Wong Ken C L, Tee Michael, Chen Marcus, Bluemke David A, Summers Ronald M, Yao Jianhua
Radiology and Imaging Sciences, Clinical Center, NIH, Bethesda, MD, USA.
Institute of Biomedical Engineering, University of Oxford, Oxford, UK.
Int J Comput Assist Radiol Surg. 2016 Sep;11(9):1573-83. doi: 10.1007/s11548-016-1404-5. Epub 2016 Apr 12.
Regional infarction identification is important for heart disease diagnosis and management, and myocardial deformation has been shown to be effective for this purpose. Although tagged and strain-encoded MR images can provide such measurements, they are uncommon in clinical routine. On the contrary, cardiac CT images are more available with lower costs, but they only provide motion of cardiac boundaries and additional constraints are required to obtain the myocardial strains. The goal of this study is to verify the potential of contrast-enhanced CT images on computer-aided regional infarction identification.
We propose a biomechanical approach combined with machine learning algorithms. A hyperelastic biomechanical model is used with deformable image registration to estimate 3D myocardial strains from CT images. The regional strains and CT image intensities are input to a classifier for regional infarction identification. Cross-validations on ten canine image sequences with artificially induced infarctions were used to study the performances of using different feature combinations and machine learning algorithms.
Radial strain, circumferential strain, first principal strain, and image intensity were shown to be discriminative features.

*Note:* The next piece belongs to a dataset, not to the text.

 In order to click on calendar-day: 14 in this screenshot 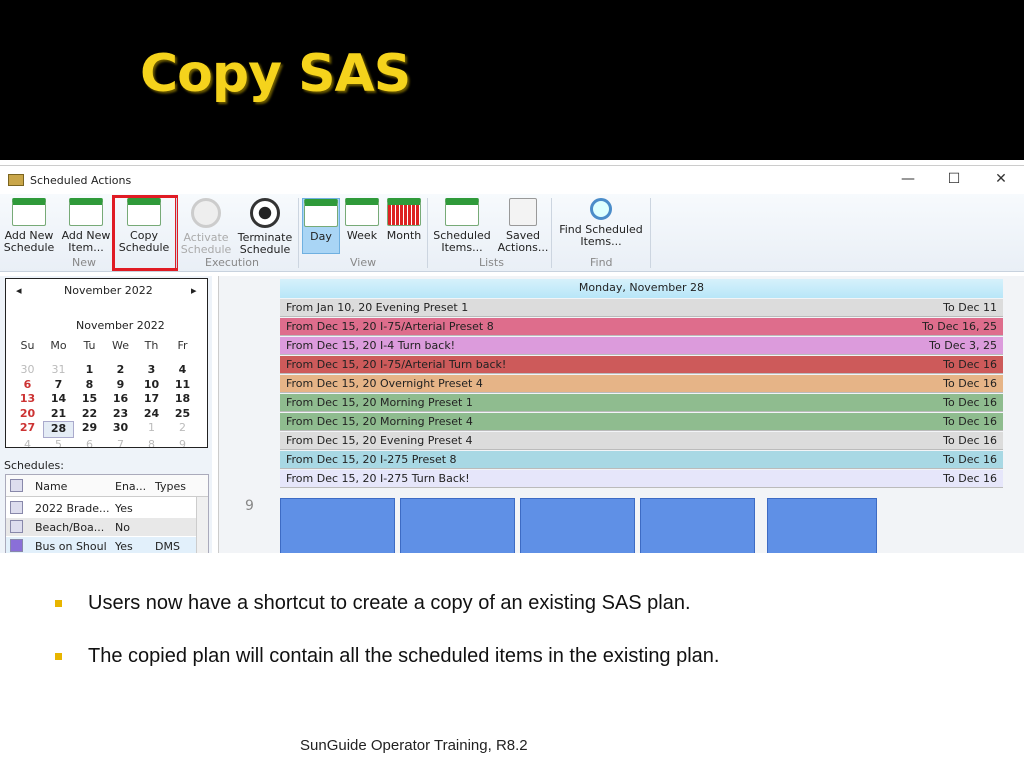, I will do `click(58, 400)`.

The highest identification accuracy ([Formula: see text] %) was achieved when combining radial strain with image intensity. Random forests gave better results than support vector machines on less discriminative features. Random forests also performed better when all strains were used together.

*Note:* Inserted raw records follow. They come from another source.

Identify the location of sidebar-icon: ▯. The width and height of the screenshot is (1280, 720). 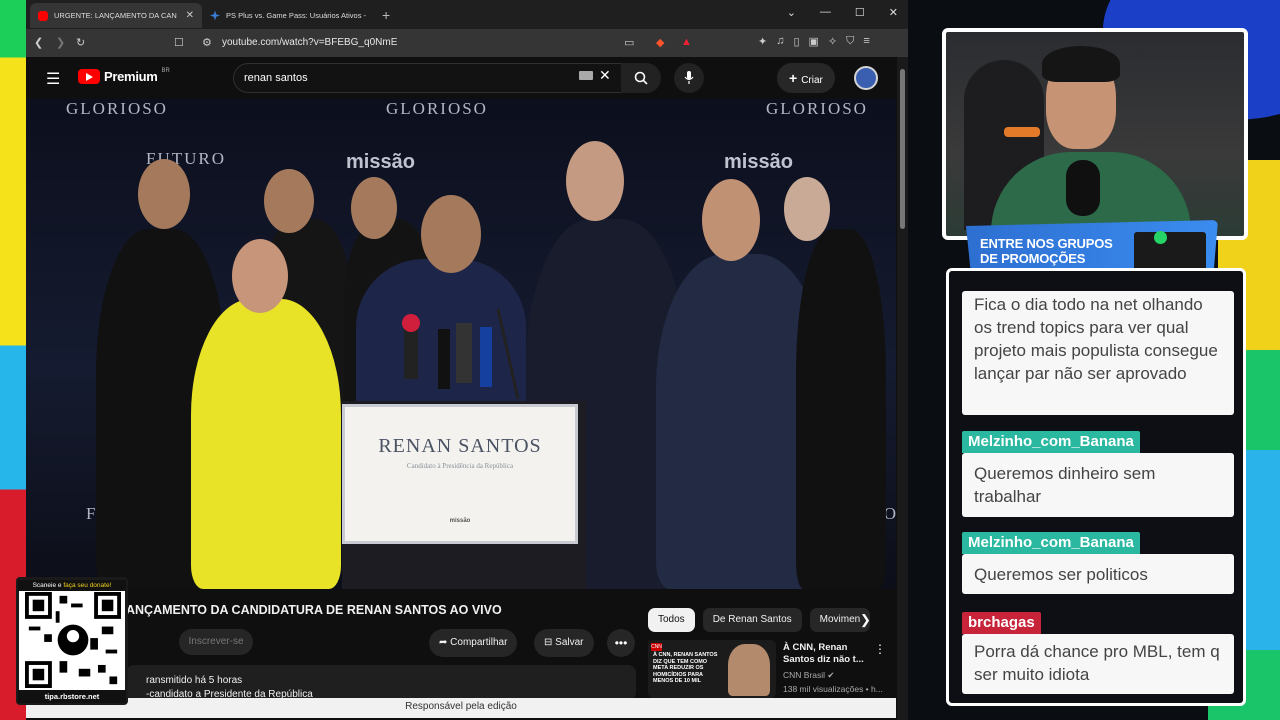
(796, 42).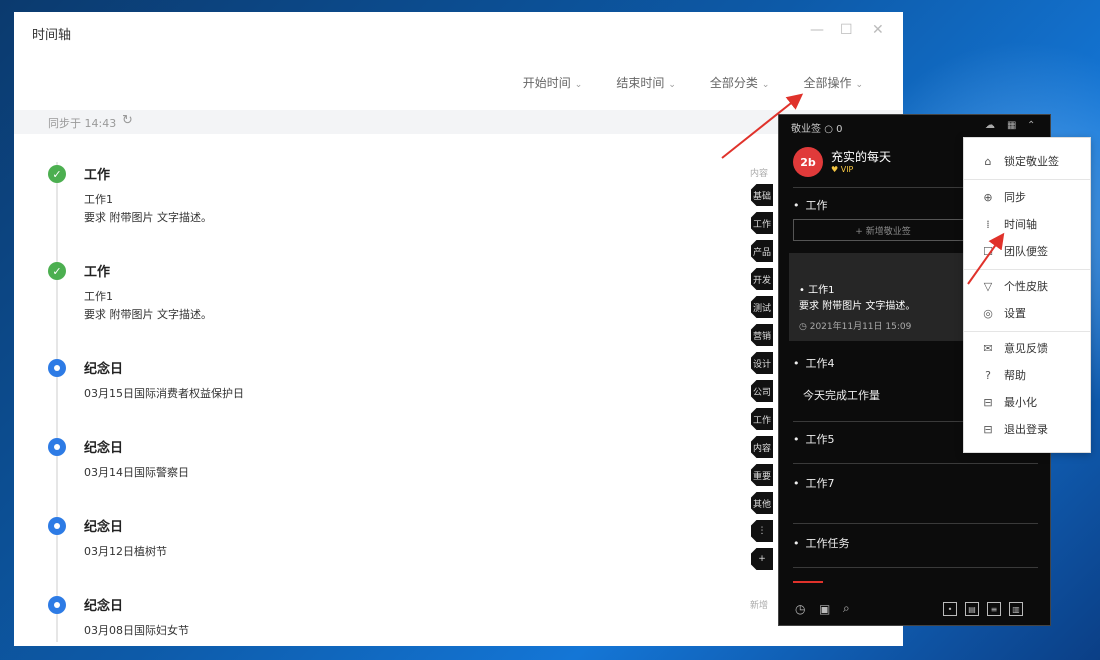  I want to click on side-strip-label: 内容, so click(760, 174).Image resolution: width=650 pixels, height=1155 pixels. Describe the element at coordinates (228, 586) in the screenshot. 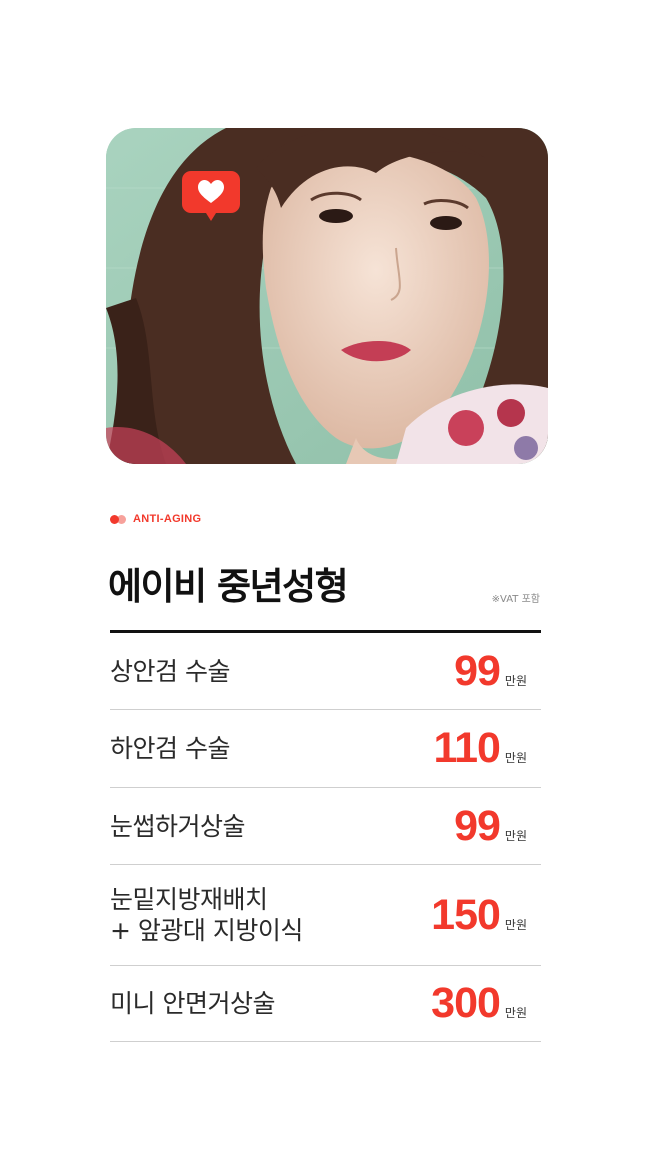

I see `page-title: 에이비 중년성형` at that location.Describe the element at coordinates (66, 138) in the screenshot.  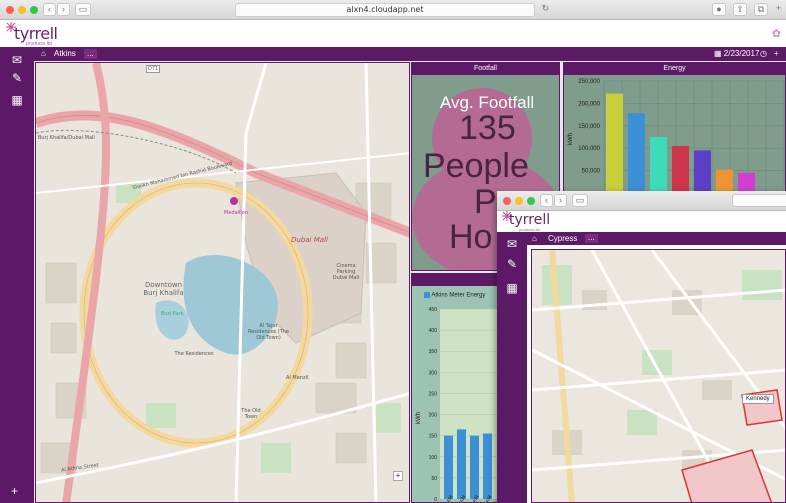
I see `map-label-metro: Burj Khalifa/Dubai Mall` at that location.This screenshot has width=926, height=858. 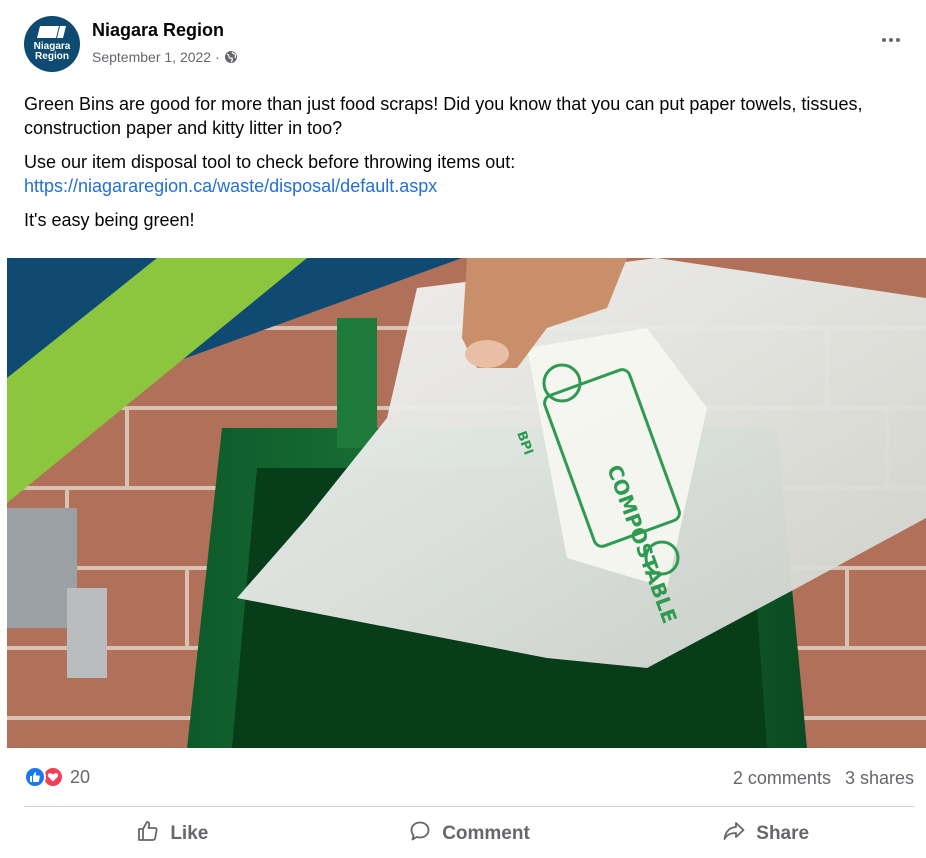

Although CT images cannot directly measure myocardial deformation, with the use of a biomechanical model, the estimated strains can provide promising identification results especially when combined with CT image intensity.
区域梗死识别对于心脏病的诊断和治疗很重要,心肌变形已被证明对此有效。尽管标记和应变编码的磁共振图像可以提供此类测量,但它们在临床常规中并不常见。相反,心脏CT图像更易获取且成本更低,但它们仅提供心脏边界的运动,需要额外的约束条件来获取心肌应变。本研究的目的是验证对比增强CT图像在计算机辅助区域梗死识别中的潜力。

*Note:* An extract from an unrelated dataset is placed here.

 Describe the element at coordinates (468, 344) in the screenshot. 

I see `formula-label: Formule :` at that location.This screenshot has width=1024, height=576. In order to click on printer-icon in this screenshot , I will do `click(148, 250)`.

我们提出一种结合机器学习算法的生物力学方法。使用超弹性生物力学模型和可变形图像配准从CT图像估计三维心肌应变。将区域应变和CT图像强度输入分类器进行区域梗死识别。对十个有人为诱导梗死的犬类图像序列进行交叉验证,以研究使用不同特征组合和机器学习算法的性能。
径向应变、周向应变、第一主应变和图像强度被证明是有区分力的特征。将径向应变与图像强度相结合时,识别准确率最高([公式:见原文]%)。在区分性较差的特征上,随机森林比支持向量机给出了更好的结果。当所有应变一起使用时,随机森林的表现也更好。
尽管CT图像不能直接测量心肌变形,但通过使用生物力学模型,估计的应变可以提供有前景的识别结果,尤其是与CT图像强度相结合时。